The Price Escalation Addendum (Form PEA) allows buyers to essentially “pre-negotiate” increases to their offer by telling sellers that they are willing to beat competing offers by a certain amount in order to win the property.
For example, a traditional offer from a buyer might say, “I will pay you $XX,XXX for your property,” even if the buyer knows they could go as high as $ZZ,ZZZ because they want to have room to negotiate if necessary. But a prospective buyer using the PEA might be saying, “I will pay you a certain amount over the next highest offer, but no higher than $ZZ,ZZZ.”
Of course, like any PAR form, it’s more complicated than that when you read the actual words on the page, and Form PEA is one of the forms that tends to generate calls to the PAR Legal Hotline in spurts depending on the market. Recently, we have had an increase in calls and wanted to cover some of our frequently asked questions.
What is a bona fide offer?
Form PEA says that the buyer will escalate above the next highest “bona fide offer to purchase the property” (“competing offer”), with terms acceptable to the seller. But what does that mean?
For starters, it means there has to be a legitimate offer. A seller cannot go to a family member or close friend and have them draft a “competing offer” merely so the seller can use it to escalate another offer. In addition, a seller can’t use an offer that has expired (because it’s past the reply date included in the offer) or has been withdrawn, nor could they use an offer that had been signed and fallen through for some reason. It has to be a legitimate offer that is active and valid at the time the escalation clause is exercised.
How do you decide if the offer has “terms acceptable to seller”?

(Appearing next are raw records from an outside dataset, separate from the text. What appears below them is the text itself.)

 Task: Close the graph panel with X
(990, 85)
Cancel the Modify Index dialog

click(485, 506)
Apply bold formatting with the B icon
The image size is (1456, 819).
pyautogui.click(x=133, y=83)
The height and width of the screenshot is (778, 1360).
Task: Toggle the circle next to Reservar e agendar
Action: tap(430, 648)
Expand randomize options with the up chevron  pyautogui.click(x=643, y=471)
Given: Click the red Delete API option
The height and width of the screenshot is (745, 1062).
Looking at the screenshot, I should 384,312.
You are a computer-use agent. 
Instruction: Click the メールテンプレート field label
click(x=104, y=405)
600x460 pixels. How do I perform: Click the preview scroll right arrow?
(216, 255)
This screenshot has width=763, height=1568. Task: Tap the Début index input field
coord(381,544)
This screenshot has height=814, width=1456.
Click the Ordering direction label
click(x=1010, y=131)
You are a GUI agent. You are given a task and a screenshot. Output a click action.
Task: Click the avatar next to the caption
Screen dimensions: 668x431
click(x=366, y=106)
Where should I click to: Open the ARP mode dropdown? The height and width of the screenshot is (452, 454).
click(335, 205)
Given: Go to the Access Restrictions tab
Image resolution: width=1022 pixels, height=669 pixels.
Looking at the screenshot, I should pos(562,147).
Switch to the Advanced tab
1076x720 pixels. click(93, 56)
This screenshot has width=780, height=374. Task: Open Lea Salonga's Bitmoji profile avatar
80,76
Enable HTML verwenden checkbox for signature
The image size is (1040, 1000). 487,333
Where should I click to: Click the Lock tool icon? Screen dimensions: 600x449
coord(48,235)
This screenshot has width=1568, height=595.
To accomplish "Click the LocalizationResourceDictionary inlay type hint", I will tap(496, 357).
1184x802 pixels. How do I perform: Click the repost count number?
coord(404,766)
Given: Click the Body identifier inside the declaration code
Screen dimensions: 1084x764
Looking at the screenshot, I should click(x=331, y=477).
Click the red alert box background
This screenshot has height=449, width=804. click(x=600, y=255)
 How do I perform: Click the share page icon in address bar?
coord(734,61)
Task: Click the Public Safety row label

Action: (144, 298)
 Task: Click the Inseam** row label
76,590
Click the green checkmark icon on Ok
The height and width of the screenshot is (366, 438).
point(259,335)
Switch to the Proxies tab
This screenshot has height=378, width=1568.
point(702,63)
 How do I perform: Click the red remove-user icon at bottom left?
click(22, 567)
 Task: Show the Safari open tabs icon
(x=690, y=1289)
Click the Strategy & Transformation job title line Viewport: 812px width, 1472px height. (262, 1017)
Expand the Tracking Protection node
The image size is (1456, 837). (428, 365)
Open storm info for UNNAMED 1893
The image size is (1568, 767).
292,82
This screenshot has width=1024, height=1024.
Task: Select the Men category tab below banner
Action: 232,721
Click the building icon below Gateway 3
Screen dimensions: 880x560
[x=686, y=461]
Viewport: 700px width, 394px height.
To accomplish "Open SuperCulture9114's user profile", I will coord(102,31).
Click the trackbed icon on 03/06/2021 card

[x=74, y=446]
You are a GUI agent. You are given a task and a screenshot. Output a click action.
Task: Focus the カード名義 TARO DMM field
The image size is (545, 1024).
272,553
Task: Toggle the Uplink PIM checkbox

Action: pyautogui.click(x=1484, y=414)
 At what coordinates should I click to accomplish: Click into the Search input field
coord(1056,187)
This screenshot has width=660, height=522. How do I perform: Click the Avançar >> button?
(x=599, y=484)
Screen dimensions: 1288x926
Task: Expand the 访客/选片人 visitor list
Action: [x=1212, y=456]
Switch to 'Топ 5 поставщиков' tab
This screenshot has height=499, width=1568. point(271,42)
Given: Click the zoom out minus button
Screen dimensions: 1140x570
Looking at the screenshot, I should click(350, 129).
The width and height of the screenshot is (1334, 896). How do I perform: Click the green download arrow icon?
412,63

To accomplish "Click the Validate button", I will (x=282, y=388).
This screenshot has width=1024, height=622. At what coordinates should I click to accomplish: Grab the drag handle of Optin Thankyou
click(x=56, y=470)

The key here is whether the seller would arguably be willing to accept a competing offer in the right circumstances, not whether the competing offer has other non-price terms that are “better” or “worse” than the offer with the escalation clause. For example, if a seller would be willing to accept a cash offer or a financed offer then either could be a “competing offer” for this purpose. On the other hand, if a seller has said they would not be willing to accept an offer that would close prior to their preferred move-out date then an offer that asks to close 60 days in advance would clearly not have terms “acceptable to the seller” and could not be used to escalate another offer.
Do buyer financial concessions get calculated into the net purchase price for comparison purposes?
The terms of Form PEA say that the buyer will escalate their offer a certain amount over the “net purchase price” of the next highest competing offer. So how does that get calculated, and can buyers who offer concessions like paying both sides of the transfer tax use these concessions to calculate the net purchase price?
No. As is clearly stated in the form, the net purchase price is calculated as the purchase price from the original Agreement of Sale minus any seller financial concessions, like seller assist. You do not add additional financial incentives offered by the buyer. Why? Because that’s what the form says.
The winning agent is asking for the other offer. Do I have to provide it?
This answer is right in paragraph 5 of the form. Yes, the listing agent has to provide a copy of the offer that invoked the escalation addendum – the “competing offer” that came in second. Sellers can redact any identifying information, but they need to include all financial aspects of the offer. This would include the competing offer’s Form PEA, if applicable.
Though one might hope that no seller or listing broker would misunderstand/misapply the language in the form, this provision helps buyer agents “trust, but verify” the transactional information before getting much further in the transaction. Suffice it to say that we’ve seen a number of scenarios where the final purchase price was not correct, either because the final price was inadvertently miscalculated or, in at least one instance, because the listing agent appeared to have deliberately changed information on the offer to make it look higher than it really was.
I’m sure my buyer had the highest escalation clause but we didn’t win! How could the seller refuse to accept our offer?
No seller is required to accept the highest offer, the first offer, the least contingent offer, etc. – sellers are free to make whatever decisions they want about which offers to accept, so long as they’re not accepting or rejecting offers for illegal reasons (such as discriminating against someone in a protected class). To be blunt, buyers who “know” they have the highest escalation addendum may be offering such enormous amounts that sellers don’t believe the buyers are really willing or able to purchase at that price. Or in other instances, buyers with the highest dollar amount may be offering other terms that are less attractive for the sellers. In fact, the seller’s best option is sometimes to simply ignore the escalation clause(s) received during the offer process and straight-up negotiate with whichever buyer they think will provide the most appealing combination of price and terms. Or to put it another way, the seller is free to delete or modify any other term of an offer and there’s no reason why this specific term is immune from that and somehow must be accepted by a seller no matter what.